* Gestellte Aufgabe a
Wie viele Teilnehmer*innen zogen laut dem Textauszug über die „Marcha de Orgullo“ durch die Alameda in Santiago de Chile?

* Textauszug
------------------------

Chile – ein Land erlebt sein Coming-out

von Julio Sánchez A.

(Concepción, 27. Juni 2011, Agencia Medio a Medio).- In unserem Land leben über 1,2 Millionen homosexuelle Männer und Frauen, darunter Linke genauso wie Konservative; einige sind katholisch, andere evangelisch, wieder andere haben keine Glaubensbindung. Am 25. Juni fand in Santiago de Chile die „Marcha de Orgullo“ statt. Mit ihrem Zug durch die Alameda, die Hauptstraße der Stadt, schrieben die über 30.000 homosexuellen und heterosexuellen Teilnehmer*innen Geschichte.

Bei dieser Demonstration handelte es sich nicht um eine gegen das System gerichtete Schwulenparade, sondern um einen Protestmarsch der chilenischen Gesellschaft mit der ausdrücklichen Forderung nach gleichen Rechten für alle. Ein detaillierter Blick auf die Ereignisse macht dies deutlich:

Gleichheit

So lautete der zentrale Kampfbegriff einer Stadt im Zustand einer Revolte, die von allen mitgetragen wurde. Ein Meer aus Fahnen und Spruchbändern forderte die rechtliche Gleichstellung und gesellschaftliche Anerkennung gleichgeschlechtlicher Liebe. Das Aufsehen erregende Outfit der Transsexuellen mit ihren hohen Absätzen diente als dekoratives, farbenfrohes Beiwerk für ein Ereignis, dessen Bedeutung sich bei weitem nicht in der bloßen Zurschaustellung von Identitäten erschöpfte. Die für jenen Samstagnachmittag angesetzte Demonstration besaß eine historische Tragweite. Diese war von größerer Bedeutung als die Aufsässigkeit des Movilh-Vorsitzenden Rolando Jiménez oder die Unterstützung einiger Parlamentarier*innen, die sich im Nordteil der Hauptstraße Alameda zu der Demonstration gesellt hatten, oder die Tatsache, dass die Eröffnungsansprache von dem Schriftsteller Pablo Simonetti gehalten wurde.

------------------------

* Datensätze zur Aufgabe
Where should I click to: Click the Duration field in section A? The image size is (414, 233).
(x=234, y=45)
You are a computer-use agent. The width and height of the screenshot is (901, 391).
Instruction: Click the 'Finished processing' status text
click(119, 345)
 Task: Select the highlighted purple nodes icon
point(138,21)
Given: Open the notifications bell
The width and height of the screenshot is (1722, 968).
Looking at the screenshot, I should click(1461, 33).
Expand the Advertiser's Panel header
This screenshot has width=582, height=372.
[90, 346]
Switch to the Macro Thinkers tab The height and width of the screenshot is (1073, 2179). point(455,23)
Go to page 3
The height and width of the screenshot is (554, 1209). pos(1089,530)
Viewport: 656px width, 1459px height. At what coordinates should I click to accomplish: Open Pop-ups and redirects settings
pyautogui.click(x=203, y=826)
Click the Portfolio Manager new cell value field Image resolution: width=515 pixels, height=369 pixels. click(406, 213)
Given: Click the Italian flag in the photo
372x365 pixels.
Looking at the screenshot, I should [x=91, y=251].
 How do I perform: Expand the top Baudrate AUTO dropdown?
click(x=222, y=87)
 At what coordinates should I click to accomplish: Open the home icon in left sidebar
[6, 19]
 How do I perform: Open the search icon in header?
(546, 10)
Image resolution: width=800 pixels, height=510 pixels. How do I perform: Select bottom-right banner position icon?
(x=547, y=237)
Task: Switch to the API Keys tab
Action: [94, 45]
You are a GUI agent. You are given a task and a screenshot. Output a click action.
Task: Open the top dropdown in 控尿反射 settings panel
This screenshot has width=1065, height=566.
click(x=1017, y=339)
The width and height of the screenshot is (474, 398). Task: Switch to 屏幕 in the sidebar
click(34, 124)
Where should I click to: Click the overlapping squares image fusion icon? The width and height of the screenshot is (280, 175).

------------------------

* Gestellte Aufgabe b
Extrahieren Sie aus den Datensätzen die Zeilen von der Zeile mit „Task: Select the“ bis einschließlich der Zeile mit „pyautogui.click(x=203, y=826)“, und zwar zeichengetreu.

* Schriftliche Lösung a
Über 30.000 homosexuelle und heterosexuelle Teilnehmer*innen.

* Schriftliche Lösung b
 Task: Select the highlighted purple nodes icon
point(138,21)
Given: Open the notifications bell
The width and height of the screenshot is (1722, 968).
Looking at the screenshot, I should click(1461, 33).
Expand the Advertiser's Panel header
This screenshot has width=582, height=372.
[90, 346]
Switch to the Macro Thinkers tab The height and width of the screenshot is (1073, 2179). point(455,23)
Go to page 3
The height and width of the screenshot is (554, 1209). pos(1089,530)
Viewport: 656px width, 1459px height. At what coordinates should I click to accomplish: Open Pop-ups and redirects settings
pyautogui.click(x=203, y=826)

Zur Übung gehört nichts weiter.